Die SBB machen Schalter um Schalter dicht. Ende Juni trifft es Küssnacht SZ, im September Münchenbuchsee BE. Mitte des vergangenen Jahres schlossen zum ­Beispiel der Schalter am Bahnhof ­Killwangen-Spreitenbach AG, davor diejenigen in Kilchberg ZH und Nänikon-Greifensee ZH. 2016 fielen unter anderem die Schalter in Flüelen UR, Fehraltdorf ZH und Herrliberg-Feldmeilen ZH dem Rotstift zum Opfer. Seit 2002 halbierte sich die Zahl der bedienten Bahnschalter (siehe Tabelle im PDF).

Dazu kommt: Die SBB schränken bei den verbliebenen Schaltern die Öffnungszeiten ein. Betroffen sind ab 1. Mai auch die Billettschalter im Hauptbahnhof Zürich, dem grössten Bahnhof der Schweiz. Neu sind sie von 6 bis 21 Uhr bedient. Bisher konnten sich Reisende von 5.30 bis 21.40 Uhr ein Billett kaufen. Bis Mai 2010 waren die Schalter gar bis 23.15 Uhr geöffnet. 

Auch um 21 Uhr noch eine lange Warteschlange

Die SBB behaupten wie immer beim Serviceabbau, man habe am Hauptbahnhof Zürich «auf die ver­änderte Nachfrage nach bedientem Verkauf» reagiert. 

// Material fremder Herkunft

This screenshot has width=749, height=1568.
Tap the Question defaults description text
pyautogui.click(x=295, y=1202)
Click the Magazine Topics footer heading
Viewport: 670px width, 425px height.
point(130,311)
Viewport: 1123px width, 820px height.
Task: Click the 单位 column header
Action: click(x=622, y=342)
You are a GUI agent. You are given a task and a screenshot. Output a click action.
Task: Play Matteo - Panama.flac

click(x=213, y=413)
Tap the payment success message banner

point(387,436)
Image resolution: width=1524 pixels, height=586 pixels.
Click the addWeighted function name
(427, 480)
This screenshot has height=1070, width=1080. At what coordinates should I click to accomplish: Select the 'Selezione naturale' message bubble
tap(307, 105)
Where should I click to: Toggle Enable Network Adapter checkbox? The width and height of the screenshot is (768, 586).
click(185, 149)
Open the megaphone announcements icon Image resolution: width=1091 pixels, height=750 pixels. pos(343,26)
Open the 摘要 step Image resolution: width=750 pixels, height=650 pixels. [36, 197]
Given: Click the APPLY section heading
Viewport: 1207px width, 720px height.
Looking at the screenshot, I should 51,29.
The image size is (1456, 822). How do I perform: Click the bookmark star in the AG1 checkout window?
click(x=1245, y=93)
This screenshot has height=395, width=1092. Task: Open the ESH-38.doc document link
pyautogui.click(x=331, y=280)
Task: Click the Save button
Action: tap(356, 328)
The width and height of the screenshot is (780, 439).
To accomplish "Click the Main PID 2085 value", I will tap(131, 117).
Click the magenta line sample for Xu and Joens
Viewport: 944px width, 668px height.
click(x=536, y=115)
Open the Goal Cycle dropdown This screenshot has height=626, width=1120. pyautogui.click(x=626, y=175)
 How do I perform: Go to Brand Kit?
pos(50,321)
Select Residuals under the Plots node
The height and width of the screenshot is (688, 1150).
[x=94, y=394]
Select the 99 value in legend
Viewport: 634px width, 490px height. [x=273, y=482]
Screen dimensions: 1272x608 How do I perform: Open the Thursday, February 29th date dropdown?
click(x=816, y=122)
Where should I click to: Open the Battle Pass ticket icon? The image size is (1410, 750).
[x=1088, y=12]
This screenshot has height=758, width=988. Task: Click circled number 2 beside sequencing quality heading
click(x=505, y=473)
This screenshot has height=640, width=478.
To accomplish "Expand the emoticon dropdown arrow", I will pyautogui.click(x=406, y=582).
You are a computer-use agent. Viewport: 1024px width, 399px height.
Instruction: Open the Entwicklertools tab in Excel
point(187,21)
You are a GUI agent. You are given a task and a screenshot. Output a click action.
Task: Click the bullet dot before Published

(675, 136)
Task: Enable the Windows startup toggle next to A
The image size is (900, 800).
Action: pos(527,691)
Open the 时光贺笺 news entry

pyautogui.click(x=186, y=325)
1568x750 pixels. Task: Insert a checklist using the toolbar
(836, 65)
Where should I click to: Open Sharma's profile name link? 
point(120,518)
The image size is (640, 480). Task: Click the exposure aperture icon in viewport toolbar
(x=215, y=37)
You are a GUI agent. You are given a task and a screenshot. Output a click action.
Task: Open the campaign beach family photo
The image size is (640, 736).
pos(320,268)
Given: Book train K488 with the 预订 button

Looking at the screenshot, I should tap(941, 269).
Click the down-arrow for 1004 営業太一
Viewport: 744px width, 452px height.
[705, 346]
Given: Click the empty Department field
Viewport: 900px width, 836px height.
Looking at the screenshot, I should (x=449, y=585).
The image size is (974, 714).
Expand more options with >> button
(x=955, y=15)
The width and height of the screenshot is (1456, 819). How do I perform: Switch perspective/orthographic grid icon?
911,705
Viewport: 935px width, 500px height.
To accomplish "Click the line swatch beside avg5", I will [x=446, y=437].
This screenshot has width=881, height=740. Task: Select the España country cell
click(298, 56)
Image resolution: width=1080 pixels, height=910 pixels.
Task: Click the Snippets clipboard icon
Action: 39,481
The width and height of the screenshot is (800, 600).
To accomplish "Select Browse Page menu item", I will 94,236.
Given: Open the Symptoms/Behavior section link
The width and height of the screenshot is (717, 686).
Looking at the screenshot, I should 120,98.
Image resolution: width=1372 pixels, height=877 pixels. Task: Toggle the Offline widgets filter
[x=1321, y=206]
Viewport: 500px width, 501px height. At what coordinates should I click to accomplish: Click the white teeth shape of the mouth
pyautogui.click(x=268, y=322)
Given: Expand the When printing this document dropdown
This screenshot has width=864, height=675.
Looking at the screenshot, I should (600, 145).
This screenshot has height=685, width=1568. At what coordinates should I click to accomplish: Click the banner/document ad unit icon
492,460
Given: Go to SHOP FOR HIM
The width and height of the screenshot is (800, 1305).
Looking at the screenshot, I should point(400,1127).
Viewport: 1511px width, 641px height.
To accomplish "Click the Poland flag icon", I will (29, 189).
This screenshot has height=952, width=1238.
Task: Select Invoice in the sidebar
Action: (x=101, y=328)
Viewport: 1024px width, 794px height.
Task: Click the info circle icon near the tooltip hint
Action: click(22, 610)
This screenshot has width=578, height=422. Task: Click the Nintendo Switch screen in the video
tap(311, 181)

Doch ein saldo-­Augenschein vor Ort zeigt ein anderes Bild: Trotz Frühlings­ferien waren die Schalter am Montag, 23. April auch nach 21 Uhr noch rege genutzt – davon zeugen die Warte­schlange und die Kommentare der Reisenden. Ein Mann in der Schlange bringt es auf den Punkt: Er besitzt ein Generalabonnement und möchte ein Billett von Chiasso nach Milano kaufen. «Ich schätze den ­persönlichen Kontakt und kundenfreundliche Öffnungszeiten auch nach 21 Uhr.» Er versteht nicht, dass die Schalter bald eine halbe Stunde früher schliessen. «Doch leider machen die SBB, was sie wollen.»

«Ich brauche kurzfristig ein Ticket nach Wien. Ein Kauf über das Internet ist zwar möglich, doch die internationalen Tickets muss man ausdrucken. Mit dem Smartphone geht das nicht.»
Margarete Jahrmann, Wien

«Wir sind nur kurze Zeit in Zürich. Morgen wollen wir nach Rom weiter. ­Unser Zug fährt bereits um 6.09 Uhr, deshalb kaufen wir die Tickets am ­Vorabend. Vor 21 Uhr ­hätten wir es nicht hierher geschafft.»
Rick Crooks, Texas (USA)

«Ich bin sehr froh, wenn ich mich auch am späteren Abend am Schalter beraten lassen kann. Am grössten ­Bahnhof der Schweiz ­gehört das einfach zum Service.»
Gabriela Gmür, Zürich

«Lange Öffnungszeiten sind für mich selbst­verständlich. Das ­Ticket nach Neuenburg löse ich lieber am Schalter als am ­Automaten. Dort ist mir das ­Risiko zu hoch, dass ich ein ­falsches Billett kaufe.»